# Can I do this to upgrade internal drive?



## larrs (May 2, 2005)

I have one more Tivo HD that hasn't been upgraded (my others are using external upgrades and the stock internal). I have a spare SATA/usb enclosure for a SATA drive. Can I use that enclosure connected to my PC via usb and run a backup of my internal drive to my PC, then swap the new 1TB drive into that same enclosure and run restore to it and do the upgrade that way? There are no recordings on the TivoHD internal drive currently, so the backup would be small.

I am trying to figure out if I HAVE to connect both drives to the PC at the same time.

Thanks in advance.


----------



## dwit (May 5, 2004)

What you are speaking of sounds like the "truncated back up" procedure using winmfs. It is the easiest and most basic of all. It really should be the very first thing done whenever removing a Tivo drive and connecting to a pc.

Yes. To do a truncated back up, only one drive at a time needs to be connected to the pc.

(click here)WinMFS - Beta Build 8 Guide


----------



## larrs (May 2, 2005)

Thanks, I'll give it a try this weekend with a 750GB DB35 I got on the cheap. 

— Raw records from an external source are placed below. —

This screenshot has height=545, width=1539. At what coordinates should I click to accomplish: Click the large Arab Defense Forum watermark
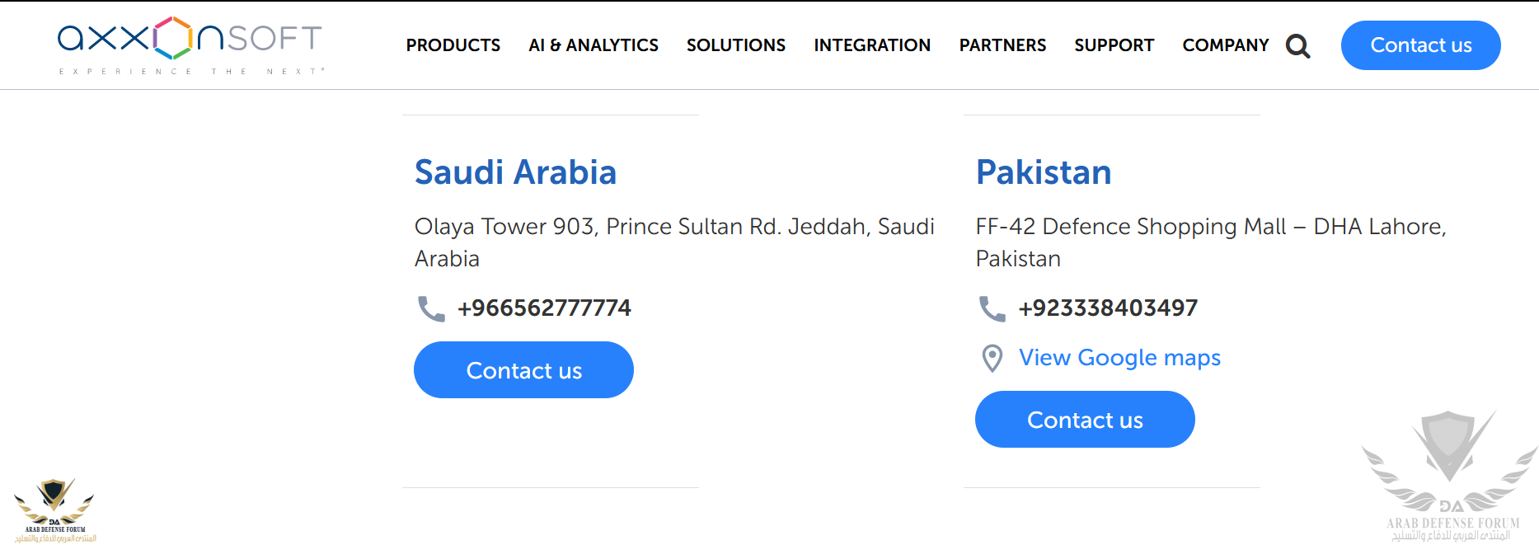pyautogui.click(x=1450, y=476)
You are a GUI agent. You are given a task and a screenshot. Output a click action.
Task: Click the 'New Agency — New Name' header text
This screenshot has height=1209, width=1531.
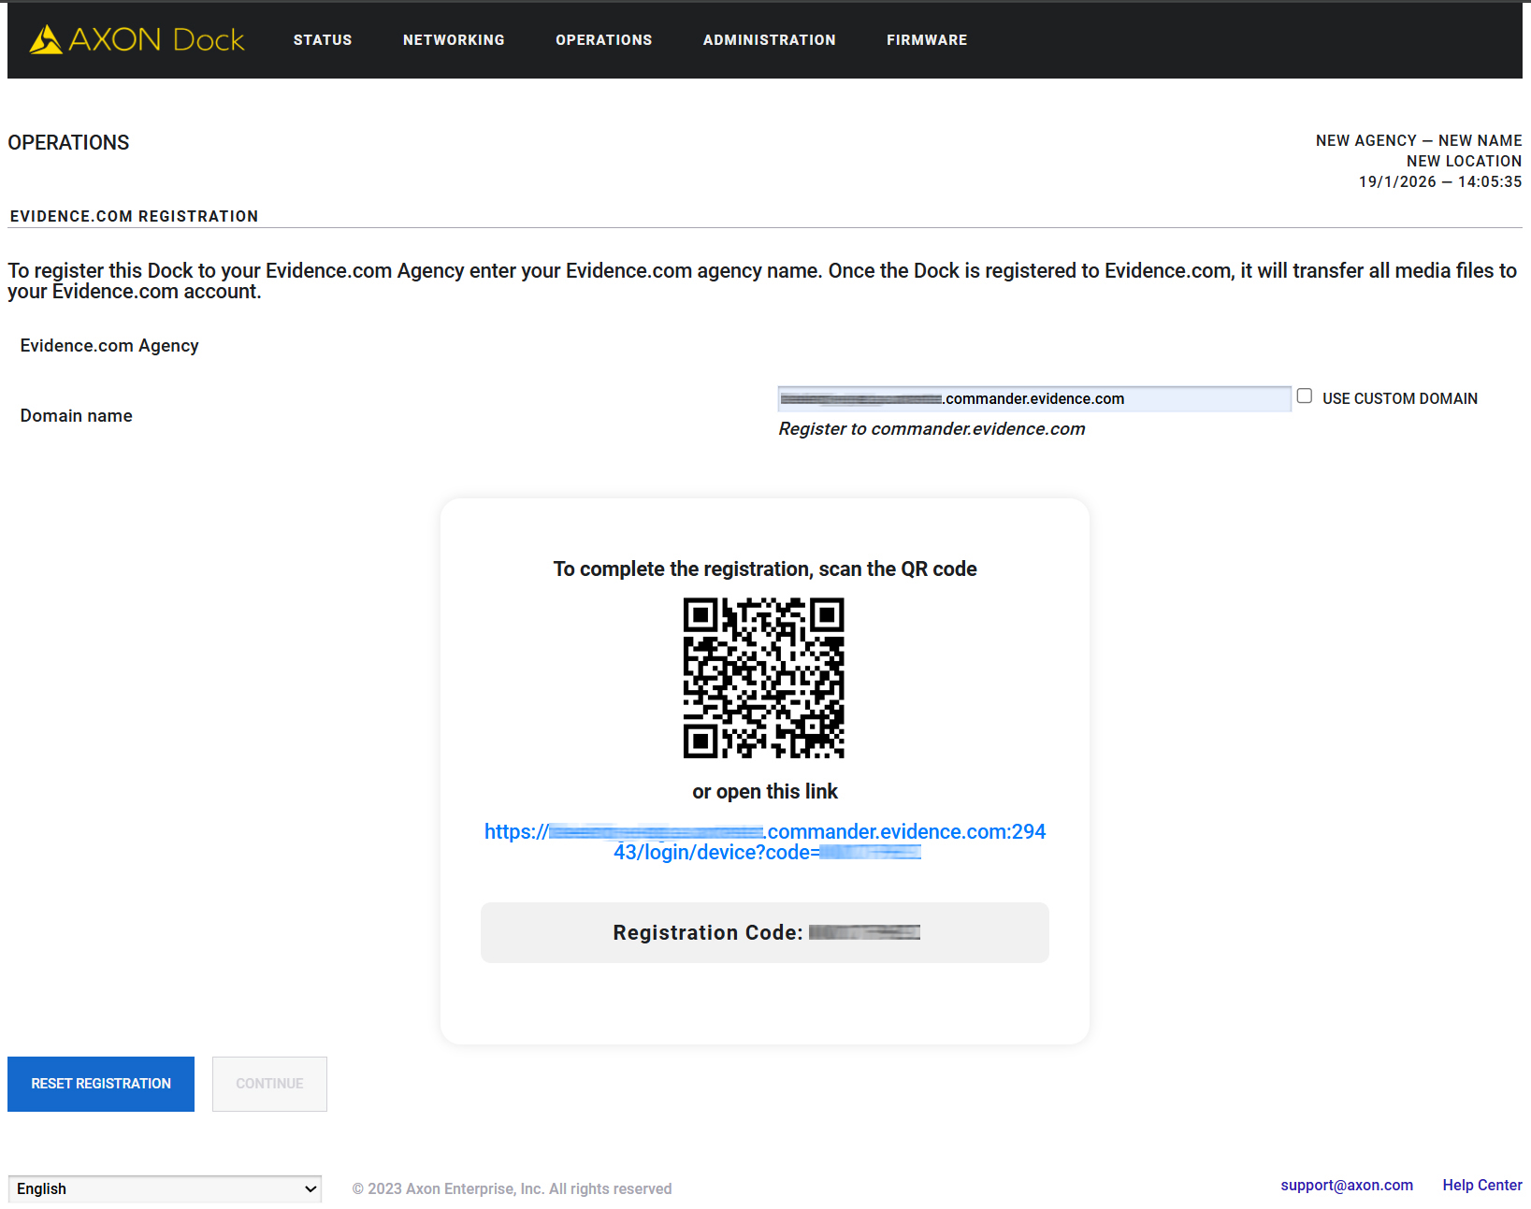pyautogui.click(x=1418, y=140)
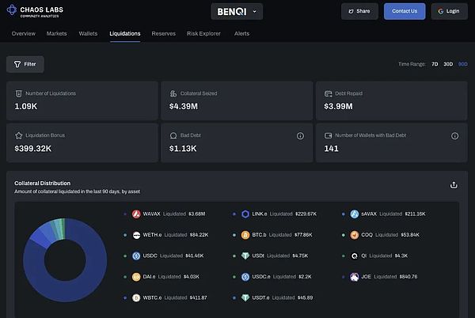Viewport: 475px width, 318px height.
Task: Click the Login button
Action: (449, 11)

OK, one more question: If I am going to use this method with the enclosure connected via usb, is there really any reason to shut down the computer prior to the backup and before the restore? It seems that step is only if one is using the drives connected via SATA, correct?


----------



## dwit (May 5, 2004)

larrs said:


> Thanks, I'll give it a try this weekend with a 750GB DB35 I got on the cheap.
> 
> OK, one more question: ... is there really any reason to shut down the computer prior to the backup and before the restore?...


May not be necessary to shut down.

But if you don't get the desired results and you didn't follow instructions....??

The procedure is really easy if you follow the instructions.

Good luck.


----------